Wie kann sich eine Stadt auf häufigere Dürren und Starkregenereignisse vorbereiten? Mit dieser Frage beschäftigten sich rund 30 Teilnehmende beim 3. Klima-Bürgerforum für das Klima, das im Rahmen der Escher Klimawoch 2026 stattfand. Im Mittelpunkt stand das Thema Wasser und die Auswirkungen des Klimawandels auf unsere Gemeinden.
Ein zentrales Ergebnis der Diskussionen: Esch braucht mehr natürliche Flächen. Viele Teilnehmende kritisierten die hohe Anzahl versiegelter Flächen im Stadtzentrum und forderten mehr Grünflächen, um Regenwasser besser aufnehmen zu können und das Risiko von Überschwemmungen zu verringern. Positiv hervorgehoben wurden bestehende Renaturierungsprojekte wie jene der Dipbach sowie Förderprogramme zur Entsiegelung privater Grundstücke.

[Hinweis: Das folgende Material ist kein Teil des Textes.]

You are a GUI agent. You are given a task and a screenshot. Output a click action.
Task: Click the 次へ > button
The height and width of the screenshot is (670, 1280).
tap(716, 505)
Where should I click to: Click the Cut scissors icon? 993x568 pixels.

Auch die Trinkwasserversorgung war ein Thema. Fachleute betonten, dass das Luxemburger Leitungswasser von ausgezeichneter Qualität ist und streng kontrolliert wird. Gleichzeitig wurde deutlich, dass der Schutz der Wasserressourcen angesichts zunehmender Trockenperioden und der Belastung durch menschliche Aktivitäten immer wichtiger wird.

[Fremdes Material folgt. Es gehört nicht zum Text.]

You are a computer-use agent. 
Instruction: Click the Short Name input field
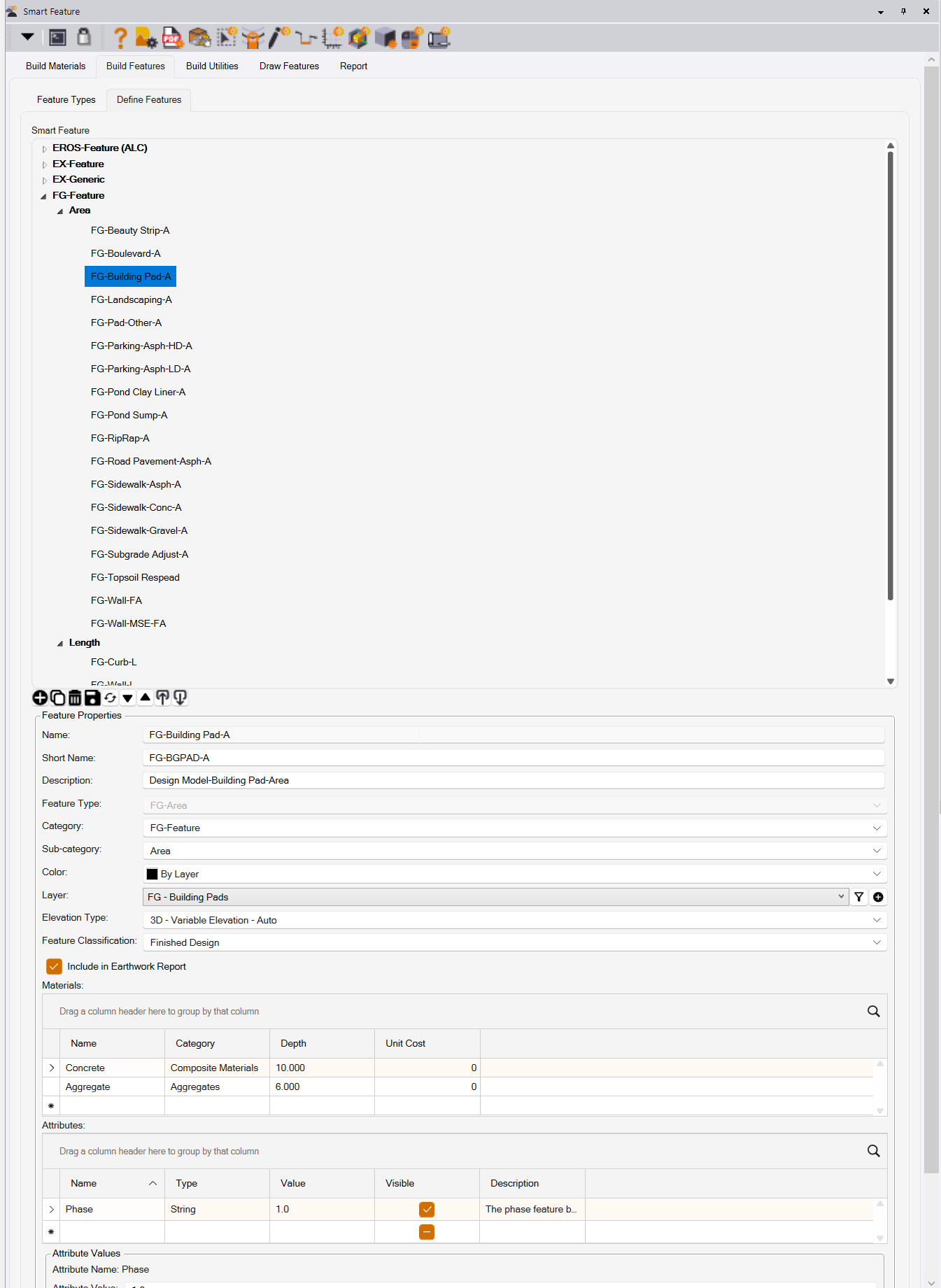point(514,758)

Ein weiterer Schwerpunkt war die Sensibilisierung der Bevölkerung. Die Teilnehmenden waren sich einig, dass die Herausforderungen rund um Wasserknappheit, Starkregen und Klimaanpassung noch stärker ins öffentliche Bewusstsein rücken müssen. Ebenso wurde der Wunsch geäußert, den Dialog zwischen Bürgerinnen und Bürgern, Expertinnen und Experten sowie politischen Entscheidungsträgern weiter auszubauen.
Das Klima-Bürgerforum zeigte einmal mehr: Klimaanpassung beginnt vor Ort. Und die Bürgerinnen und Bürger haben klare Vorstellungen davon, wie ihre Stadt widerstandsfähiger gegenüber den Folgen des Klimawandels werden kann.